§ Objectif a
Répondez aux questions suivantes d'après le document sur le livre Viva.
(i) À quel film de John Huston le paysage portuaire est-il comparé ?
(ii) Selon qui Arthur Cravan est-il le poète aux cheveux les plus courts du monde ?
(iii) Pendant combien d'années Lowry écrit-il dans la cabane ?

§ Document
* * * * * * *

« Tout commence et tout finit par le bruit
que font ici les piqueurs de rouille. Capitaines et armateurs redoutent de
laisser désœuvrés les marins à quai. Alors le pic et le pot de minium et le
pinceau. Le paysage portuaire est celui d’un film de John Huston, Le Trésor
de la Sierra Madre, grues et barges, mâts de charge et derricks, palmiers
et crocodiles ».
Patrick Deville, écrivain voyageur et voyageur
écrivain, ordonne en astrophysicien la constellation de Viva. Dans le
ciel du romancier, Trotsky, Malcom Lowry, mais aussi Cravan, Frida Calo, Diego
Rivera, Artaud, André Breton, des assassins et des révolutionnaires, des
amoureux, des tavernes, un volcan, des villes mexicaines et mille étoiles
scintillantes. Tout l’art de l’écrivain est d’ordonner leurs rencontres, leurs
rêves et leurs défis. Comme un marin sans désœuvrement, il pique l’Histoire de
son crayon, pour en éliminer la rouille, ce poison qui la dévore au fil du
temps : les falsificateurs, les mauvais écrivains, les historiens frileux
et les lecteurs pressés. L’or apparaît alors, pur et mystérieux comme un volcan
d’où se détachent par éclairs la figure brisée d’un écrivain révolutionnaire et
celle d’un révolutionnaire écrivain assassiné.
« Trotsky rencontre dans ses promenades sur
le pont balayé de pluie un géant amoché en imper, “un boxeur anglo-français se
piquant de belles-lettres, cousin d’Oscar Wilde”. C’est Arthur Cravan, le poète
aux cheveux les plus courts du monde selon son ami Blaise Cendrars ».
« Pendant dix ans de sa vie, Lowry écrit
dans cette cabane et nage en bas dans l’eau froide… Et autour de la cabane il
convoquera tout le grand charroi de l’Histoire, et les fresques des peintres
muralistes mexicains Diego Rivera et José Clemente Orozco, et la guerre
d’Espagne, et le grand nom de Trotsky, lequel sonnera deux fois comme angélus,
dans le premier chapitre du Volcan et dans le dernier, le douzième, à la fin du
tour de cadran de cette seule journée de cinq cents pages ».

* * * * * * *

§ Données à traiter
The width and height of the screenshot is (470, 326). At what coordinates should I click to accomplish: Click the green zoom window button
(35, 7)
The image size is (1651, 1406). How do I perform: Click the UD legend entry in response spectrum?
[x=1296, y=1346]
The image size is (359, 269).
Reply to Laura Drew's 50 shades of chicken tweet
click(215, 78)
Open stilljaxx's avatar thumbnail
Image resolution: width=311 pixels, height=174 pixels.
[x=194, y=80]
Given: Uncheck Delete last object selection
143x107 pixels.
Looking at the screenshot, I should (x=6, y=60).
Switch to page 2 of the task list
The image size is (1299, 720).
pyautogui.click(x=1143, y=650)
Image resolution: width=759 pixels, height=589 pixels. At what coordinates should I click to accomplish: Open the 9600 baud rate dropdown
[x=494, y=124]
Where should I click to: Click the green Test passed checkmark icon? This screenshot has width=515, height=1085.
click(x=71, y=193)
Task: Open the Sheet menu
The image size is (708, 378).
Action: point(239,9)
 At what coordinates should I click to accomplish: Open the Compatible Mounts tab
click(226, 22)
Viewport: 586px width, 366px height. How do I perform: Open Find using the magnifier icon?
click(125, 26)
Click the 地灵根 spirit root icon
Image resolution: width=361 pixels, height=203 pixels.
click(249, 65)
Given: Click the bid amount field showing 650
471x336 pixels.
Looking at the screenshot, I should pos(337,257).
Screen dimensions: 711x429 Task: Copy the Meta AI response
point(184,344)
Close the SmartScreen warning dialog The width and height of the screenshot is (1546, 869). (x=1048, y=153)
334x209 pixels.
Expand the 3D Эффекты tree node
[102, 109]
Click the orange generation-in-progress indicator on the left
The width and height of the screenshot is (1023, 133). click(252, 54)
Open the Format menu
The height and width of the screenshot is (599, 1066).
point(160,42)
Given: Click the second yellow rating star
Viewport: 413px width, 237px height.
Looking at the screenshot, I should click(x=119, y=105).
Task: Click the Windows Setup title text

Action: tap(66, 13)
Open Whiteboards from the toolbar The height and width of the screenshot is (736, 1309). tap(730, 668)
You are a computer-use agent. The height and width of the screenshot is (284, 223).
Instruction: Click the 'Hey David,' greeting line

* * * * * * *

§ Objectif b
Réécrivez les lignes des enregistrements situées entre celle qui contient « Switch to page 2 of the task list » et celle qui contient « click(x=71, y=193) », incluses. Remplacez « baud rate » par « transmission rate » sans rien modifier d'autre.

§ Réponse a
(i) Le Trésor de la Sierra Madre.
(ii) Selon son ami Blaise Cendrars.
(iii) Pendant dix ans.

§ Réponse b
Switch to page 2 of the task list
The image size is (1299, 720).
pyautogui.click(x=1143, y=650)
Image resolution: width=759 pixels, height=589 pixels. At what coordinates should I click to accomplish: Open the 9600 transmission rate dropdown
[x=494, y=124]
Where should I click to: Click the green Test passed checkmark icon? This screenshot has width=515, height=1085.
click(x=71, y=193)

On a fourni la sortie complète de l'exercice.